Another way to prep ahead is to deliberately make more food than you’ll eat at one meal, and freeze the rest (or just save it for the next day). This way, you can cook once and eat twice. It’s all about maximizing the amount of food you get for a given amount of prep.
Appliances to the rescue.
Don’t feel bad about relying on a slow-cooker (which cooks your dinner while you’re away at work) or a pressure cooker (which goes the opposite direction and gets everything cooked faster without sacrificing tenderness). No, cavemen didn’t have slow-cookers. They didn’t have time-sucking office emergencies, either.
Stick with it.
As frustrating as it might be for the first few weeks, cooking gets easier the longer you do it. Sometimes you just have to give yourself a few weeks to get used to this entirely new skill set that you’re trying to learn. After all, you wouldn’t expect to be a champion basketball player or skateboarder after just a few days of practice! The same goes for cooking, so give yourself some time to get into a good routine.
Master One Recipe
Pick one recipe, and make it every week until you can make it in your sleep. You should be able to cook this recipe in a blizzard of hungry piranhas while playing first violin in the London Symphony Orchestra with your other hand. By practicing so much, you’ll get really good at it, and you’ll always have a super-fast meal ready to throw on the table when minutes are precious.
Who says one person has to do all the cooking? If you’re cooking for anyone besides yourself, get them to give you a hand! Even younger kids can wash produce, scrub dishes or load the dishwasher, wipe the table, or run across the store to get that one last thing you forgot. And if your teenagers are eating everything but the fridge door, surely they can help cook some of it, too!
Stop “Finding Time.”
The tips above can help you cut down your kitchen time. But you still do have to commit to something – what if finding even half an hour every day is just too much?
Here’s the secret, though: as long as you’re thinking about “finding time,” you’ll never find it. There is no secret 25th hour in the day waiting under a rock somewhere for you to discover. You have to make time.
Making time means prioritizing healthy food over things that are less important to you. Some familiar – and unfamiliar – time sucks that you might consider cutting down on:
- TV. The average American spends 4 hours every day watching TV. It’s one thing to watch a show because you love it and care about the characters, but if you’re just turning on the TV in the evening because you can’t think of what else to do, then it’s not the best use of your time.

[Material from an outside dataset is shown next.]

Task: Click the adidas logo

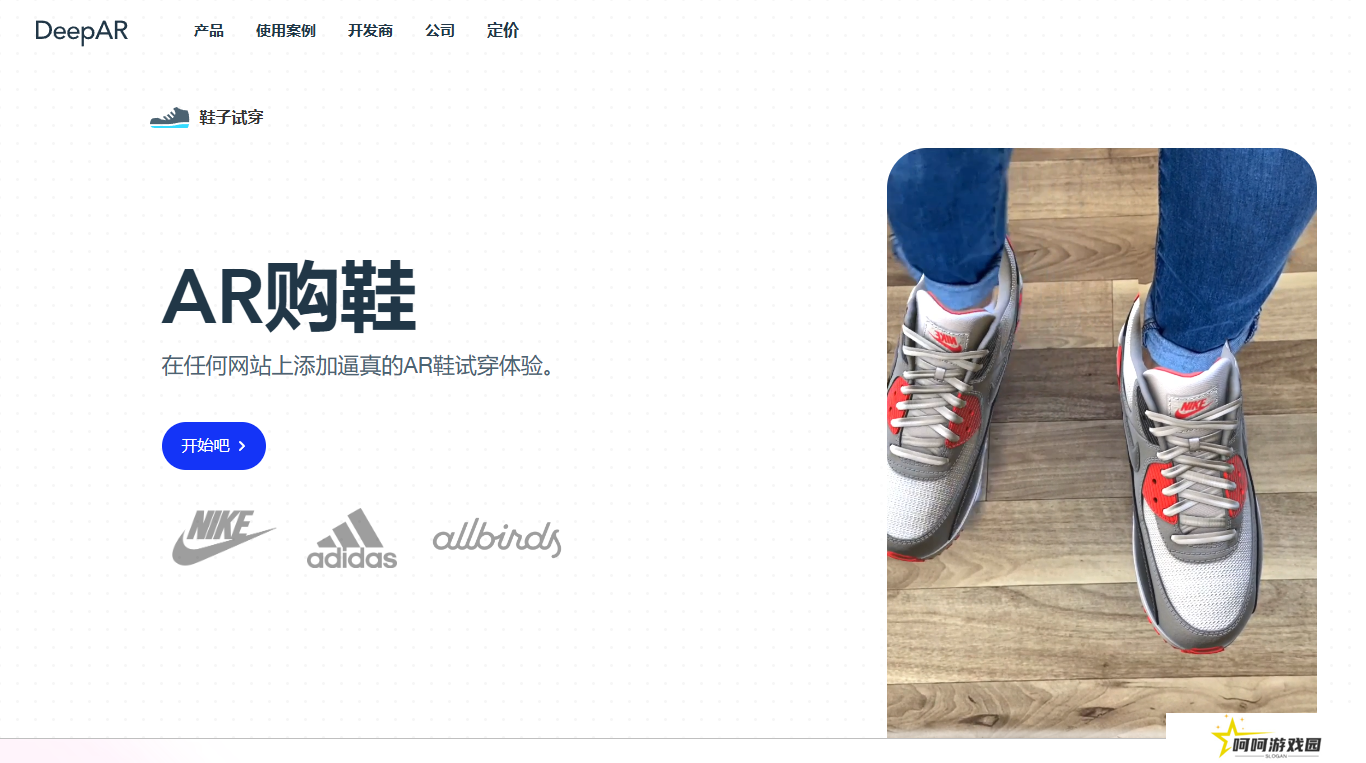Action: (352, 538)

- Mindless browsing. It’s amazing how much time you can waste in a kind of Facebook-induced trance. It’s one thing to use social media because you really enjoy it, but ruthlessly get rid of the dazed tab-switching that just sucks up your life. Even little corners of time can add up: instead of checking Twitter while you're waiting for the bus, why not make your shopping list or look up recipes?
- Driving to the store. Most people in urban areas can now get groceries delivered, often for a very small fee (and sometimes that evens out considering the price of gas and impulse purchases at the register). Try a grocery delivery service and save an hour or two every week to cook and prep your food for the next few days.
Nobody’s asking you to cut out the things that really matter, like spending time with your family. But you can cut out things that don’t improve your life (whatever they may be) for the sake of things that do (like eating real food).
Summing it Up
Unless you have a personal chef, eating Paleo is going to take some investment of time to make it work. But it doesn't have to suck up your whole life. By maximizing efficiency in the kitchen and cutting back on time-wasters that aren't actually even enjoyable, most people can make (not find!) plenty of time to cook healthy, Paleo food.